HONG KONG — Li & Fung, the world’s largest supply chain solution provider for brands and retailers, announced on Thursday its interim result for the six months ended June 30.
The century-old company’s turnover decreased by 8.4 percent to $5.35 billion and core operating profit dropped 18.6 percent to $105 million, due to ongoing destocking, customer turnover and customer bankruptcies as brands and retailers continued to face pressure on sales and margins. But its net profit swung back to positive at $21 million.
Spencer Fung, group chief executive officer of Li & Fung, said the turnover decline is stabilizing and beginning to bottom out and company restructuring is on track.
“We are starting to gain momentum and winning market share and new customers due to our operational excellence, global diversified network and 3-D virtual design services,” he added.

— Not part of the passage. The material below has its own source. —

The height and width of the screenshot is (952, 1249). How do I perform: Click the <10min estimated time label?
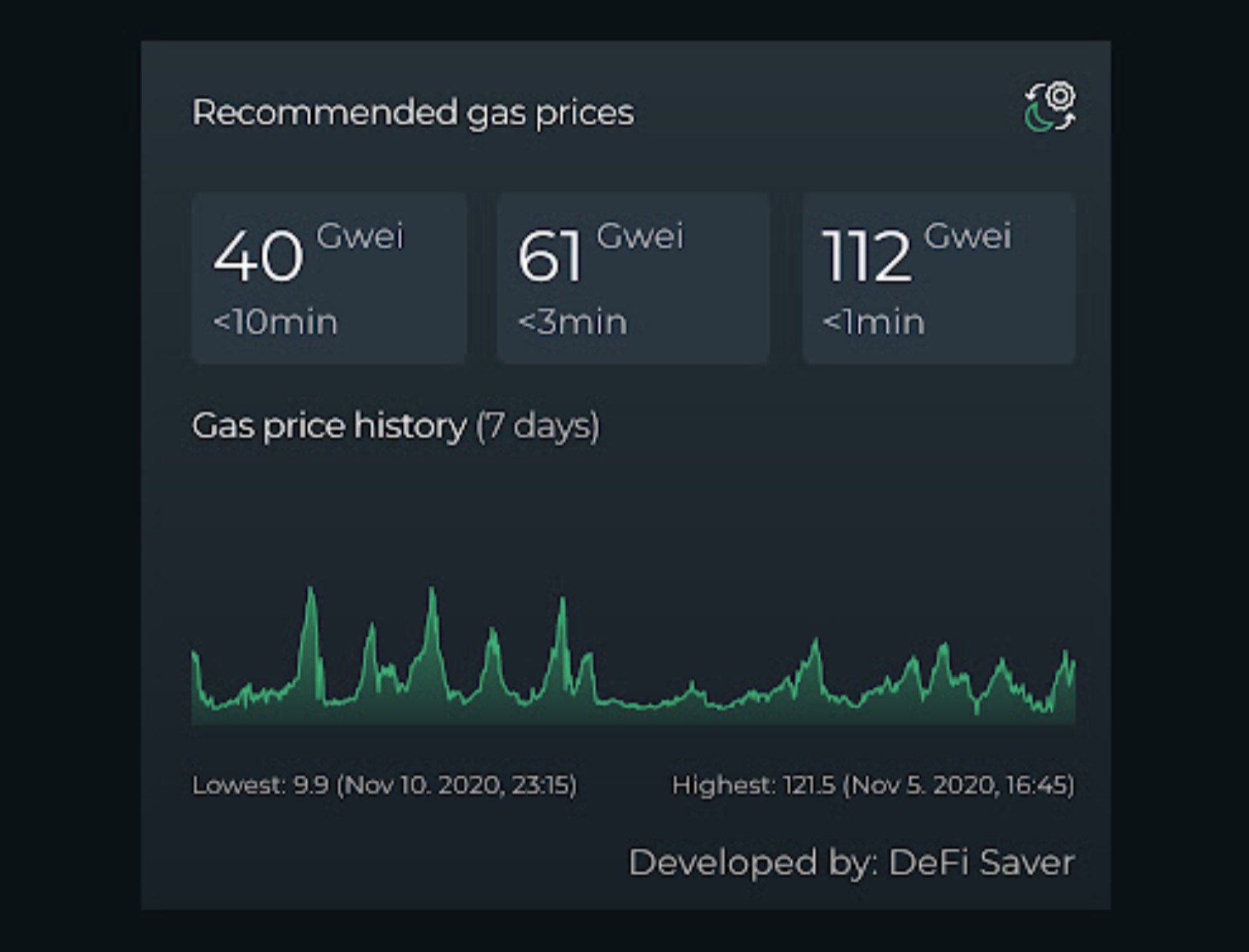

The company said its digitalization transformation has continued to make significant progress and logistics business continued its profitable growth momentum in the first six months of 2019. A $300 million investment from Singapore’s Temasek in LF Logistics — valuing the firm at $1.4 billion — is also accelerating the growth of the logistics business and strengthening the capital structure of the group.
“Li & Fung has driven increased wallet share with certain customers and improved customer satisfaction. On the business development side, its leadership in digital services, including end-to-end 3-D virtual design, and the geographic diversity of its more than 50-economy-strong sourcing network have generated an encouraging momentum of new customer wins,” the company said.
At the WWD Apparel and Retail CEO Summit earlier this year, Fung stressed that production would diversify out of China regardless of any trade agreement, but as retailers begin to rethink their entire global sourcing strategy, the company believes its global network of more than 50 production countries, decades-long relationships with factories outside China and ability to move quickly among production countries will put it in a unique position to aid the transitions.
Citing a U.S. women’s wear retailer as an example, Li & Fung said it was able to reduce the retailer’s China penetration from 70 percent in 2019 to 20 percent in 2020 by exploring new production countries with existing vendors, introduce new non-China vendors with available capacity and phase out Chinese vendors that had no offshore production.
Group chairman William Fung said the complex global trading environment presents a big opportunity. “Our ability to leverage this extensive network puts Li & Fung in the best position to help our customers optimize their sourcing and production and minimize tariff impact. The proliferation of bilateral free trade agreements has become the new norm, and this presents Li & Fung with opportunities not seen for the past 20 years,” he said.